- **Set task**
Copy out every line in the rows below that contains the word "Instruction".

- **Given records**
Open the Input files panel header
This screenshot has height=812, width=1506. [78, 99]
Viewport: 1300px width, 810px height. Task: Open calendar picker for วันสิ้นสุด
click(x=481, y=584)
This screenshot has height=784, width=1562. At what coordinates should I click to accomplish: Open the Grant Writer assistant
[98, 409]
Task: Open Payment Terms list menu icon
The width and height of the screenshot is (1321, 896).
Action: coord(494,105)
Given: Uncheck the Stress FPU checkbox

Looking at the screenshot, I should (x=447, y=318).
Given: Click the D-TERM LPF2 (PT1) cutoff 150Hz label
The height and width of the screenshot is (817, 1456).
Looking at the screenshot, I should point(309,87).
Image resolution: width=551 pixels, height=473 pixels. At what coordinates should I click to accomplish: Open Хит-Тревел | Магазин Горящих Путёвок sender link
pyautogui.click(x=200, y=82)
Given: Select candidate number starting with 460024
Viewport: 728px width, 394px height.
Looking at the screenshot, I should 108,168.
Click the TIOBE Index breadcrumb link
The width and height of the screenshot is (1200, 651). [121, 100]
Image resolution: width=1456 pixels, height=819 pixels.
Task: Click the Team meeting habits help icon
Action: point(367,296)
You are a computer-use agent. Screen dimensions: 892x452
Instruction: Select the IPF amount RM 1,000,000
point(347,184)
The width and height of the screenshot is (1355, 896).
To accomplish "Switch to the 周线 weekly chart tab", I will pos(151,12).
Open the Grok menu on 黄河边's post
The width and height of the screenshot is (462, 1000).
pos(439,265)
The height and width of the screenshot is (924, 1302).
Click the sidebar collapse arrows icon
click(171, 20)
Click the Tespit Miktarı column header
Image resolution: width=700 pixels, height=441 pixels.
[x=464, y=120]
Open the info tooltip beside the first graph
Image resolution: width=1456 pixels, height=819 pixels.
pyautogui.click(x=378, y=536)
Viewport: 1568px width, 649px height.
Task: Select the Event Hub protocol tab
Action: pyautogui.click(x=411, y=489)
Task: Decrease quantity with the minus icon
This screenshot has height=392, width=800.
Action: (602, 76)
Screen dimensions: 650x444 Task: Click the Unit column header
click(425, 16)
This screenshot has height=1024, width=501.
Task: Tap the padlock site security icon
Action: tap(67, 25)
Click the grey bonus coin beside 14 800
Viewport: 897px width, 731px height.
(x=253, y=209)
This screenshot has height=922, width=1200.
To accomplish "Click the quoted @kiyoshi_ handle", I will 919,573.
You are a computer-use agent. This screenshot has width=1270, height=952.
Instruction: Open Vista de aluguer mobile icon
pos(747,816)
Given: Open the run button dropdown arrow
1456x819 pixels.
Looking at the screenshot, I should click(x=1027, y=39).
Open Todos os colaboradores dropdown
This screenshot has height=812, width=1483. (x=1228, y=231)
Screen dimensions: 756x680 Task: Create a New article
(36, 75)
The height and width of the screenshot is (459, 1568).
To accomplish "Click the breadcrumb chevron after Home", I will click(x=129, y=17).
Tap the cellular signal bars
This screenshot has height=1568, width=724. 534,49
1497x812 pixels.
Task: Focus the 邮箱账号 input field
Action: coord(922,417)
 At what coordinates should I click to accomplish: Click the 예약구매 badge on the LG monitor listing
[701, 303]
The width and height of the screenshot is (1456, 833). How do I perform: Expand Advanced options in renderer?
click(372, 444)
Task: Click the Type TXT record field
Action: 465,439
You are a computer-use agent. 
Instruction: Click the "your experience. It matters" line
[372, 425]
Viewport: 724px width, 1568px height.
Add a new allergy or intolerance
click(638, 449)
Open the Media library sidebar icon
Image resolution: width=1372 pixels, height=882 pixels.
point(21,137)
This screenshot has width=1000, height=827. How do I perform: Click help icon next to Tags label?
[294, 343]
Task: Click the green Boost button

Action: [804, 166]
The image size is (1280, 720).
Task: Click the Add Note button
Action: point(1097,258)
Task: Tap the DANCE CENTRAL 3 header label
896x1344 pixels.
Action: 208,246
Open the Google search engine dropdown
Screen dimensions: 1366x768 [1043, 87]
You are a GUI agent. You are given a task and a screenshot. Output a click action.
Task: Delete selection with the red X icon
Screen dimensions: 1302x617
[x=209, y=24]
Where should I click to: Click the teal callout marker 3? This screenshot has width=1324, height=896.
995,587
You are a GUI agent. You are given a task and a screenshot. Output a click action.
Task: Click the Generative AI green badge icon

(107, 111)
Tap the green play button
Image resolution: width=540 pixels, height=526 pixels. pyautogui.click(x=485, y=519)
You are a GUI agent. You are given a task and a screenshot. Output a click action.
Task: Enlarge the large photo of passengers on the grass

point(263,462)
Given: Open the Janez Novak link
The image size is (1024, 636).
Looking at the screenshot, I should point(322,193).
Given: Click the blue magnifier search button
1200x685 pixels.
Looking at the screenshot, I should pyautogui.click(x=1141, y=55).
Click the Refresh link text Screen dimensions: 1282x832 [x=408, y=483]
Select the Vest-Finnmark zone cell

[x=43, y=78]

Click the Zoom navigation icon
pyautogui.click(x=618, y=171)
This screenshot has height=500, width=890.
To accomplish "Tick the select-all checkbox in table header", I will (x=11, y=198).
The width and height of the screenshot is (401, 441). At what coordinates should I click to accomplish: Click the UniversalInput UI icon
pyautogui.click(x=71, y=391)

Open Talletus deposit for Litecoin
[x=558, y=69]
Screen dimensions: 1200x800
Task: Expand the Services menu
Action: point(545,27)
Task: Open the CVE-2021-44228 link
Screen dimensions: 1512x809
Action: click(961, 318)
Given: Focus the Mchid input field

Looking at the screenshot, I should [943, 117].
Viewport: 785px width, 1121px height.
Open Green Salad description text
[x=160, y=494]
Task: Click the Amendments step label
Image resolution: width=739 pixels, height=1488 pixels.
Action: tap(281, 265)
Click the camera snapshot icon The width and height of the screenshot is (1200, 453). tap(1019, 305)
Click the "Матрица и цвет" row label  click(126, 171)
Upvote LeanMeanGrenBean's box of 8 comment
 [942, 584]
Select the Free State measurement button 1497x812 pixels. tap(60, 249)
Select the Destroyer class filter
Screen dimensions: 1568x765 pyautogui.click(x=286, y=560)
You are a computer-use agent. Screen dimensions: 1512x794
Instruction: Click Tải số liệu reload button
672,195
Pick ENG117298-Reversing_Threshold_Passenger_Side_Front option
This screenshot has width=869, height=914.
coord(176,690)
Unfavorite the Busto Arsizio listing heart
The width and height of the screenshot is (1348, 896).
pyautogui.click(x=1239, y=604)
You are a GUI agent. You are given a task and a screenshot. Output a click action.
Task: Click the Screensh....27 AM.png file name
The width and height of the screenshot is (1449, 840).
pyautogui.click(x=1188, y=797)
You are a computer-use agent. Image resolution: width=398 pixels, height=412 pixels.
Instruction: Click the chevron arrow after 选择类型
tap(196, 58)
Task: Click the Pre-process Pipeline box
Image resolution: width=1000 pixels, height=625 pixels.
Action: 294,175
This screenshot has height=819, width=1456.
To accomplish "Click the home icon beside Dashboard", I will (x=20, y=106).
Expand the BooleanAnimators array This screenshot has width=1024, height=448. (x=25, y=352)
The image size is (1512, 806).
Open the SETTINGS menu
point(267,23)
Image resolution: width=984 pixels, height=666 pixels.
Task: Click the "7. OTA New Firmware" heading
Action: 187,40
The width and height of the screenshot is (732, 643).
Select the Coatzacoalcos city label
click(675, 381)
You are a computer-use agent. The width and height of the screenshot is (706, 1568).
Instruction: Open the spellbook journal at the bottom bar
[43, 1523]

- **Task result**
Instruction: Select the IPF amount RM 1,000,000
Instruction: Open Vista de aluguer mobile icon
Instruction: Click the "your experience. It matters" line
Instruction: Click Tải số liệu reload button
Instruction: Click the chevron arrow after 选择类型
Instruction: Open the spellbook journal at the bottom bar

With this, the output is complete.